Another difference is that the EM field doesn’t support compressive waves. A rope pulled taut can transmit compression waves along its length (though this is easier to see in a Slinky). The EM field does not support compressive (longitudinal) waves.

15

Surely the rule is that the two fields are at 90° to each other, not that they are vertical or horizontal. Also, this doesn’t really address my point about the diagrams always showing the wavelength being measured at along the point of travel, yet in practical terms we know that the way the length can very much be measured and 90° in the path of travel.

I’ve also thought that a wave must have an amplitude, otherwise it won’t be a wave. It as you say, it has to oscillate from 0 to a point, back through zero into an opposite point, that’s what we mean by a wave. So it has to have a high point and a low point. Half the distance between those is the amplitude. What is the amplitude of a photon? The energy is governed by the wavelength, and I’ve never heard anyone talk about the amplitude of the wave. Is it universal? Does it relate to the wavelength? Does it matter?

16

I made a quick video of the polarizer effect. Minute Physics also has a video, but my video is under a minute while theirs is over 17 minutes :slight_smile: .

17

Diagrams aren’t always a literal depiction of what something “looks” like. Sometimes they are a way of graphing mathematical values or functions. On a guitar, if I pluck a string, it does literally oscillate up and down, from a high point through zero to the low point and back up again. The tighter the string, the faster it vibrates, meaning the higher the frequency. The harder you pluck it, the greater the distance the string fluctuates up and down, meaning the greater the amplitude. What the plucked string does is visually similar to the way it is graphed in a diagram.

However, when you pluck a string and it generates a corresponding sound wave in the air around it, the air is not like the stretched physical string, it is a gaseous medium. The sound wave is a compression wave, not a transverse wave. The oscillation of the wave has no polarization; there is no up-down or side-to-side. It is a fluctuation between higher and lower pressure. The frequency is perceived as pitch or tone, the amplitude is perceived as volume/loudness. Graphing this in a diagram still looks like a sine wave, but the air is not waggling up and down.

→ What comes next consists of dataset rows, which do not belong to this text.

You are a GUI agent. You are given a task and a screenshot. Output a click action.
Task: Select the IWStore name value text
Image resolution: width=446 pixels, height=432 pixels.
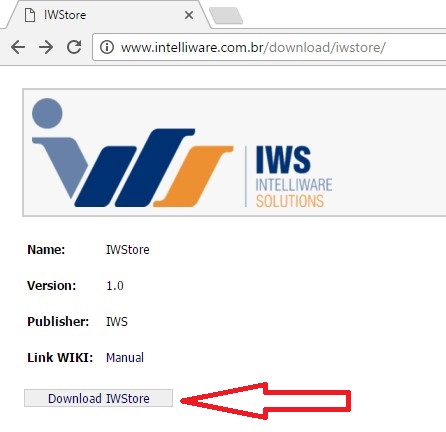(x=128, y=250)
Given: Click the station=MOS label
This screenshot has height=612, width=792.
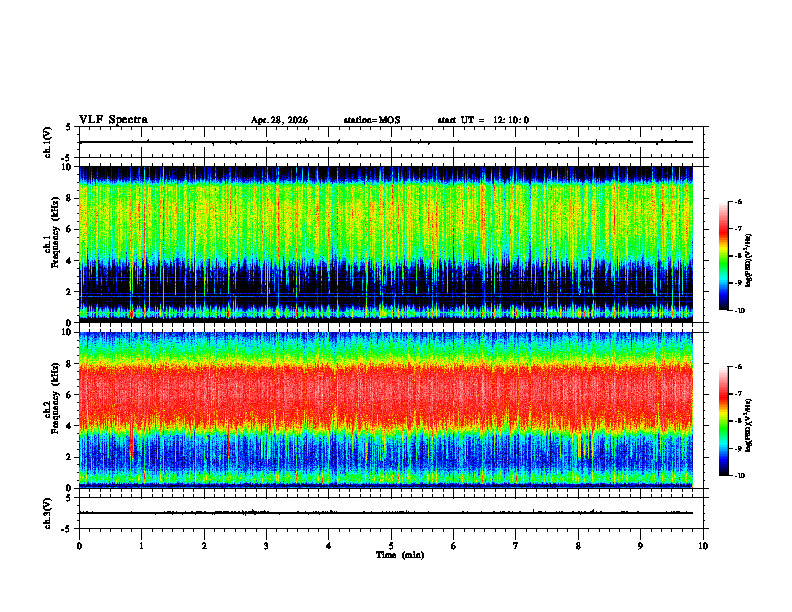Looking at the screenshot, I should pyautogui.click(x=372, y=120).
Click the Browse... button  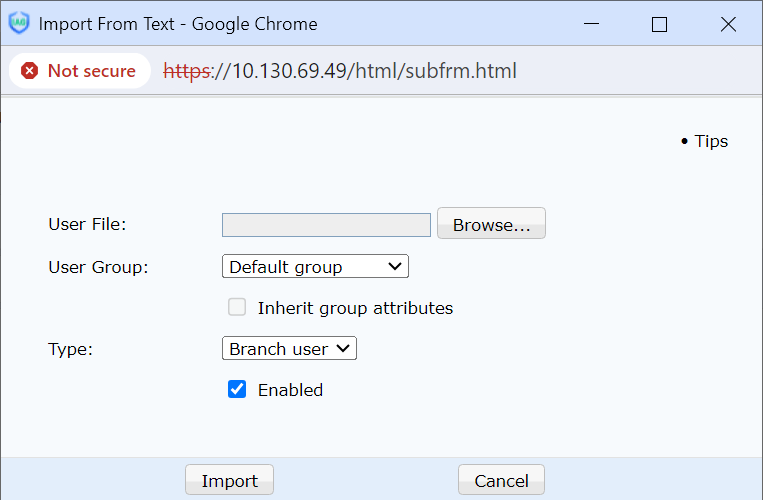coord(491,225)
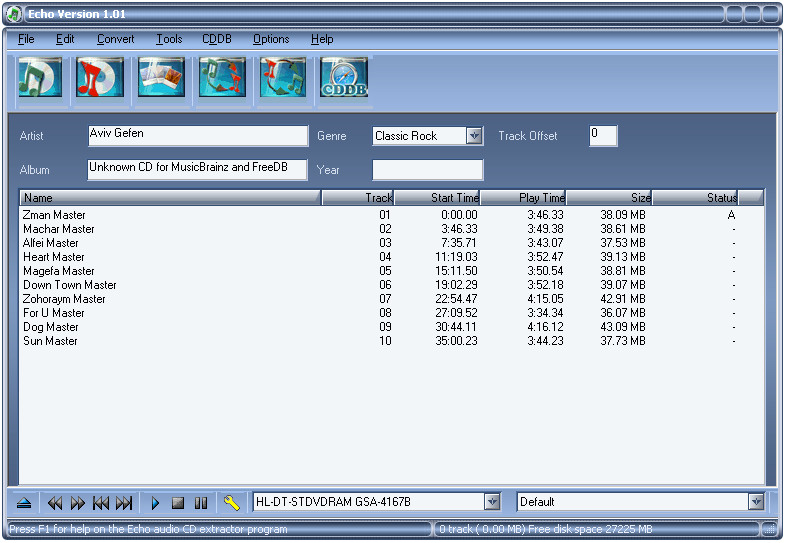787x543 pixels.
Task: Expand the Default profile dropdown
Action: 756,502
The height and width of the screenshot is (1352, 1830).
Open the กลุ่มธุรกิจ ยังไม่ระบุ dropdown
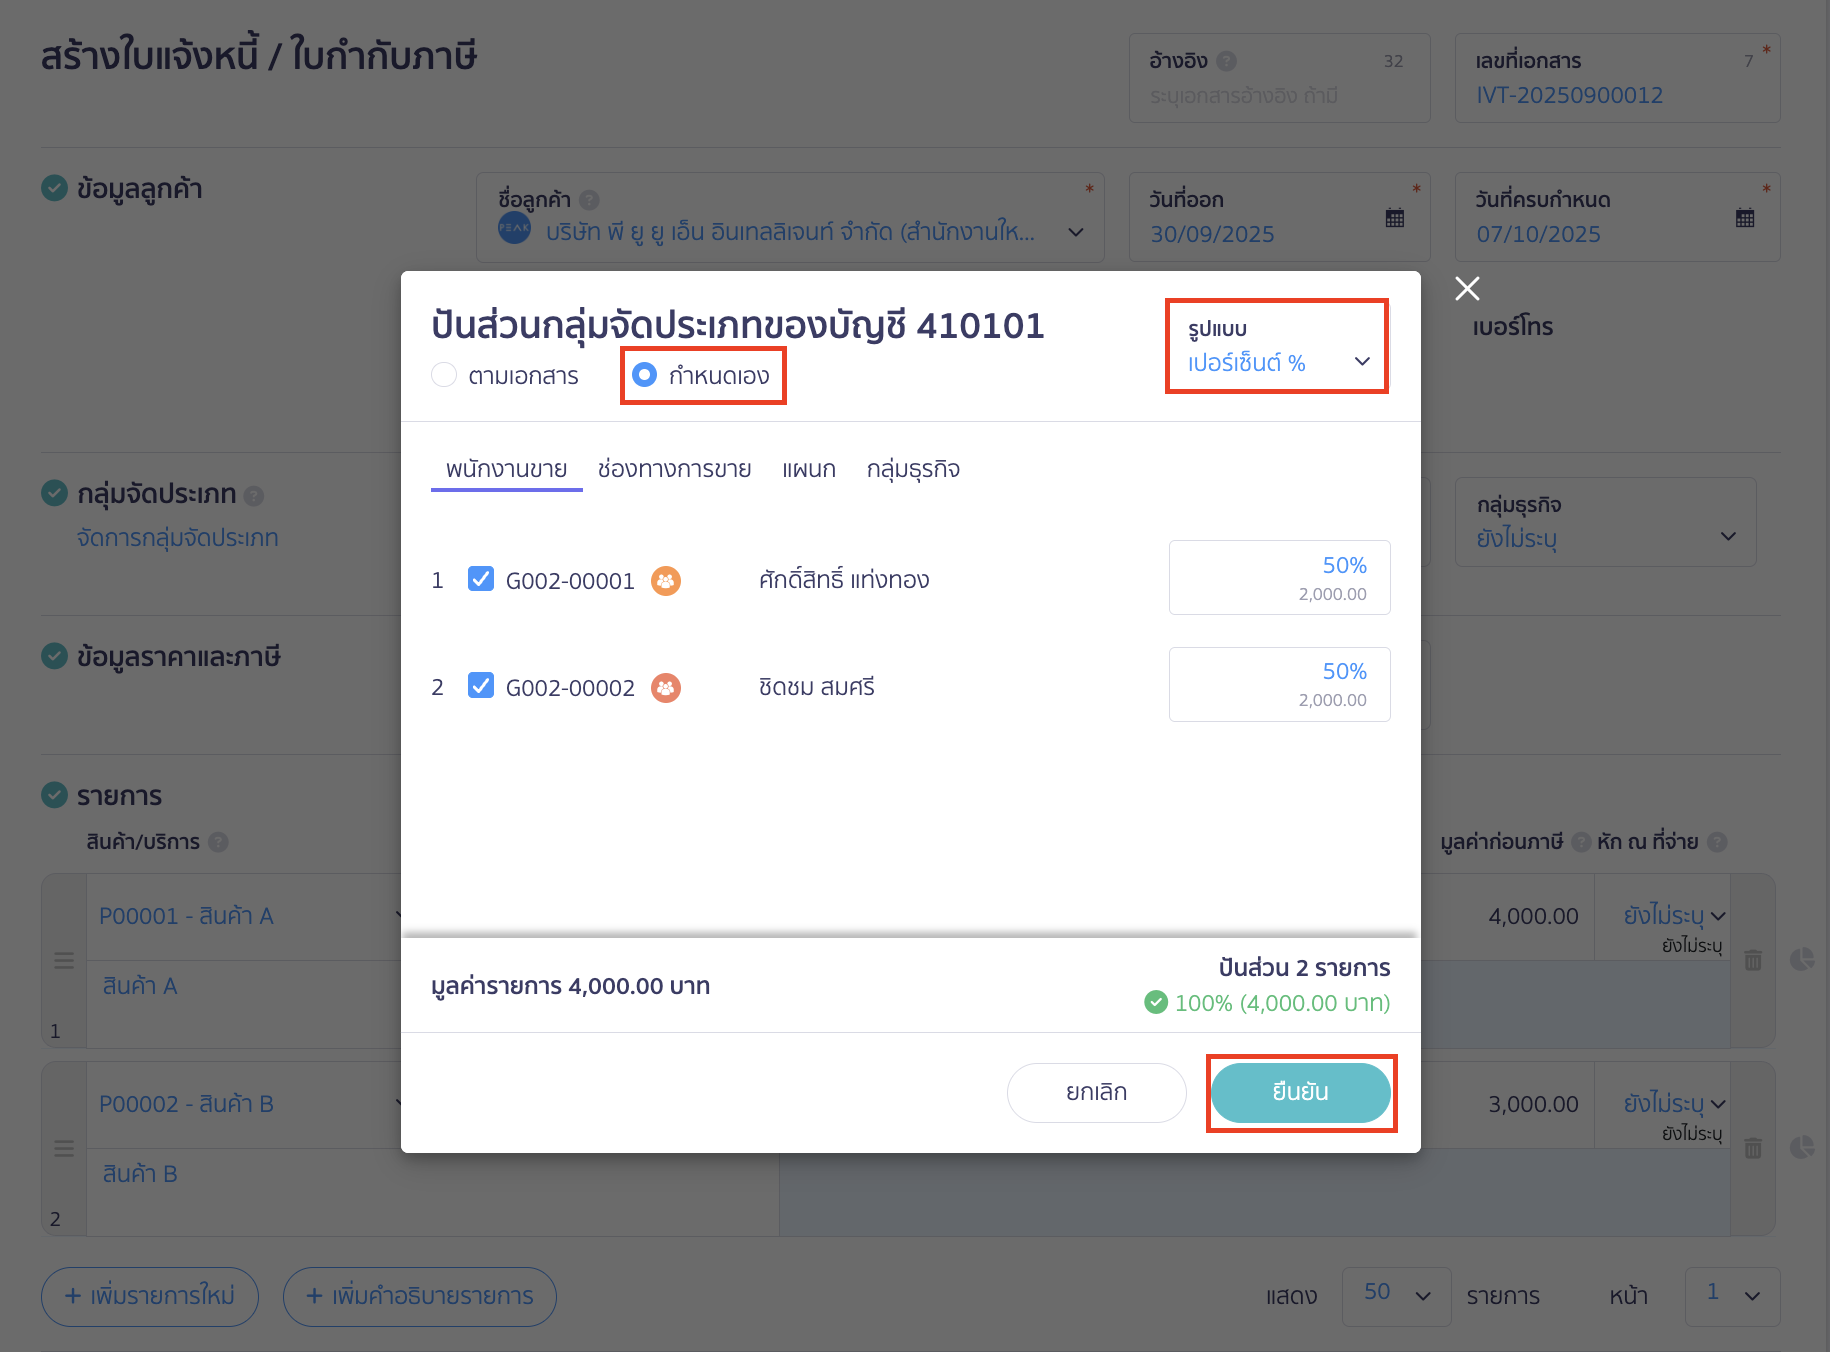[1729, 536]
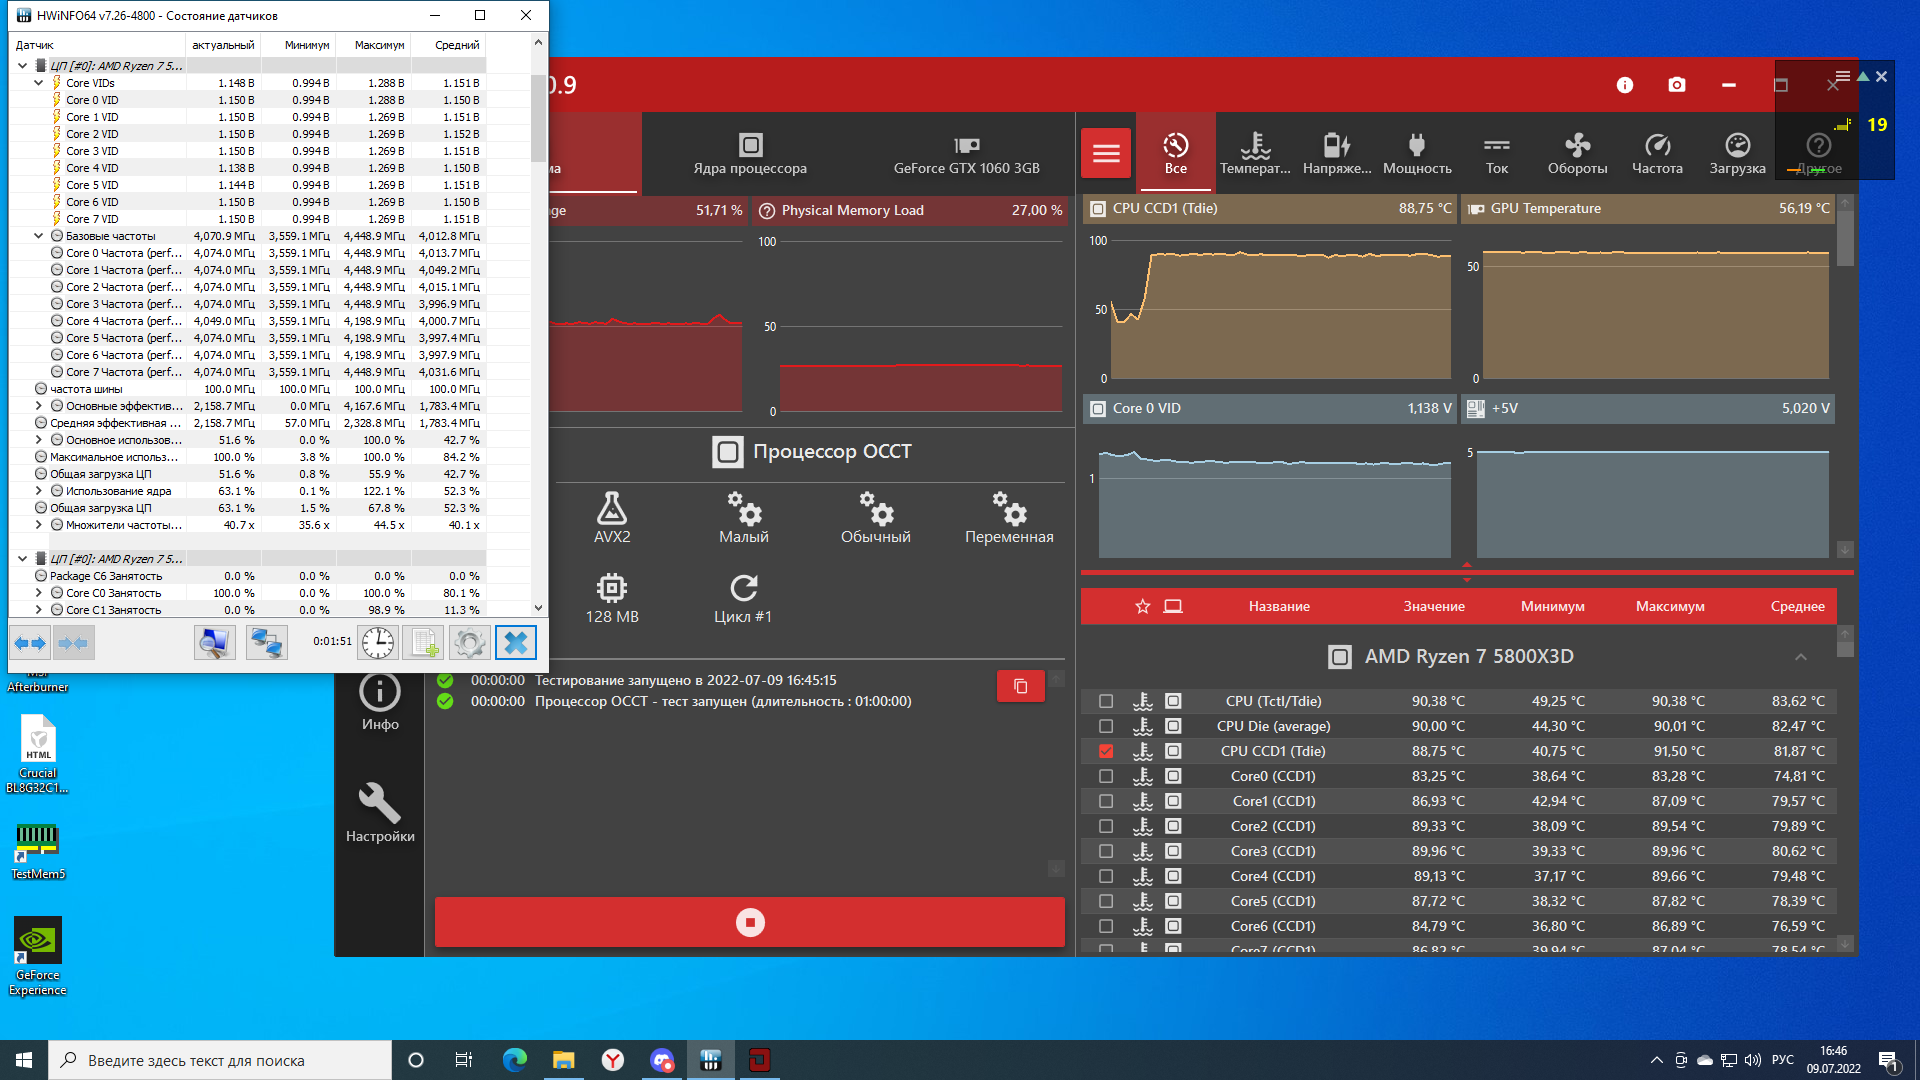Open the red hamburger menu button
Screen dimensions: 1920x1080
tap(1106, 153)
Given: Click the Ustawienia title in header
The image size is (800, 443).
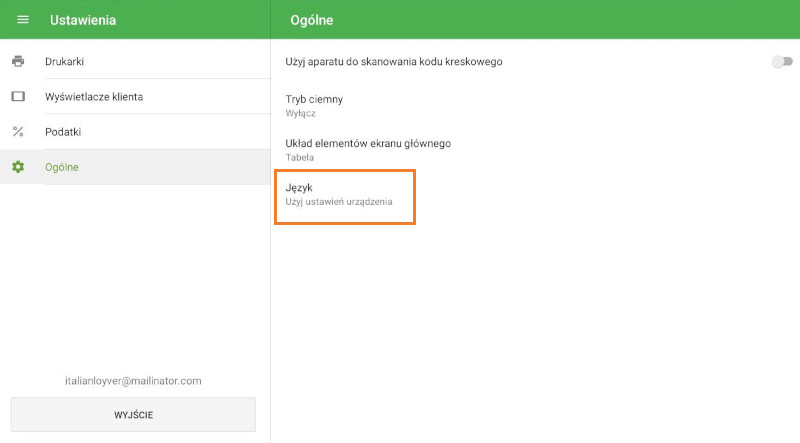Looking at the screenshot, I should pyautogui.click(x=83, y=20).
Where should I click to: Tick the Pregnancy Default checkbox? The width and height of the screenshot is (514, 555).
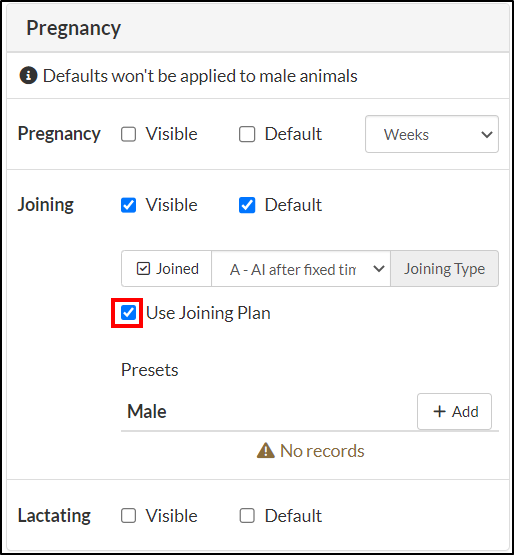coord(247,134)
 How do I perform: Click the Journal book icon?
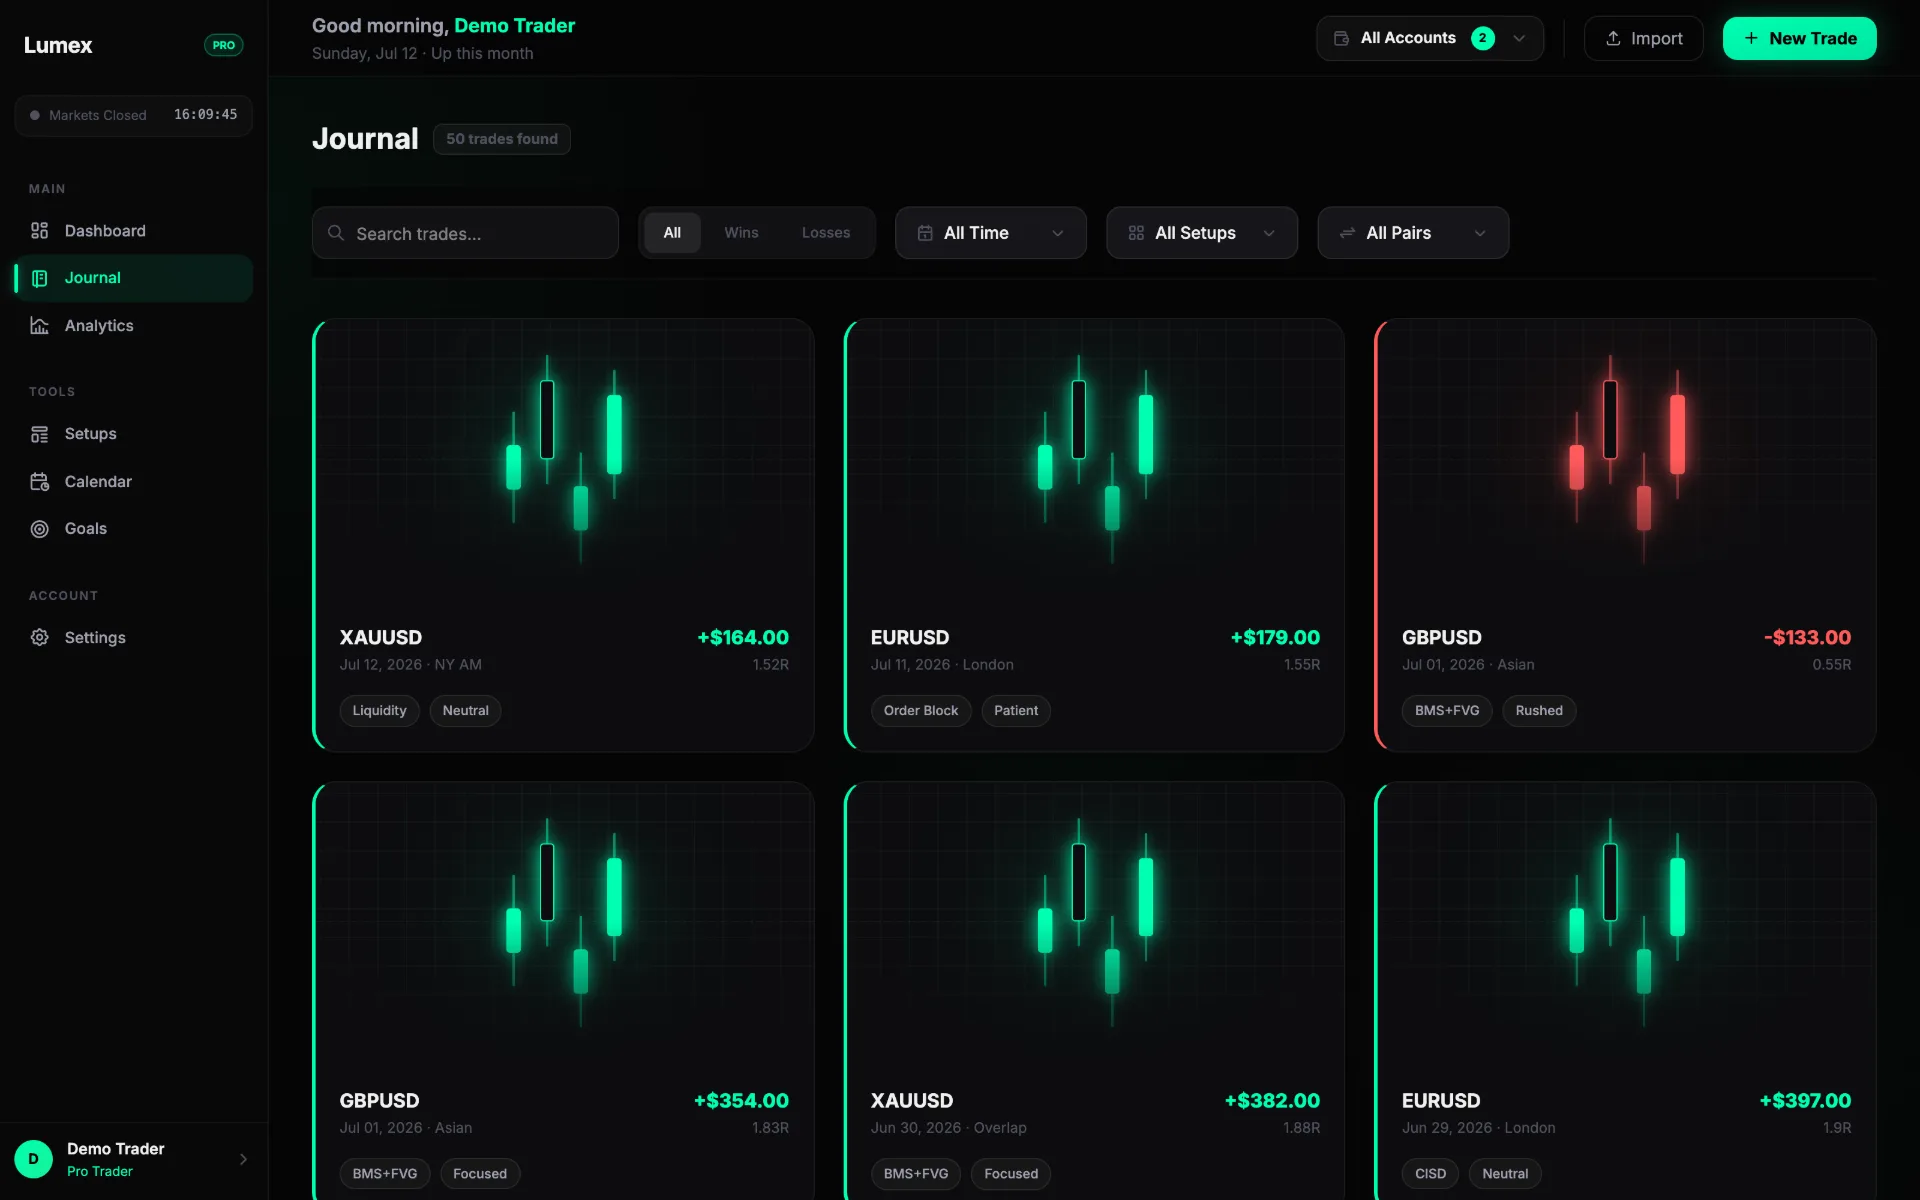[x=39, y=278]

When you mention a diagram of a light wave, are you talking about something like this?
Transverse wave - Wikipedia (It goes to a Wikipedia animation if you click it.)
Because of the sort-of-a-wave/sort-of-a-particle quantum mechanical nature of light, there is more than one way of conceptualizing what is going on. To your perception of visible light, wavelength is color and amplitude is brightness. I can find sources that say there is no actual side to side or up and down fluctuation going on in a light wave. It is a graph of the fluctuations in magnitude/strength of the electric and magnetic fields. Yet, polarization of a light “wave” requires the electric field to literally be vibrating perpendicular to its direction of travel. When thinking of light as photons, not waves, you instead use the concepts of spin and superposition of states to explain how polarization works. The different ways of looking at it seem to me to both be right, yet both contradict each other, so people use whichever method(s) best suit their needs at the time.

Light from the sun or most other sources isn’t polarized, you are getting lots of light waves with random orientations. Once that light passes through a polarizer, or reflects off surfaces, you can get waves to start having matching orientations, or polarization.

18

The polarizer effect video is really neat! Thanks!

19

Waves are weird. I was recently watching a video of a tsunami (the one in Japan as it happens) and, contrary to what one might expect, it isn’t a huge wave that comes crashing in, but a surge of pressure that just keeps sending more and more water onto the land.

20

In my writeup I was simply trying to keep thing, well, simple. Yes, the two fields are orthogonal to each other, but you’ll notice I said it was a vertical E-field antenna, hence E is vertical and H is horizontal. There’s a lot more to it, obviously. But I find it best to start of simply.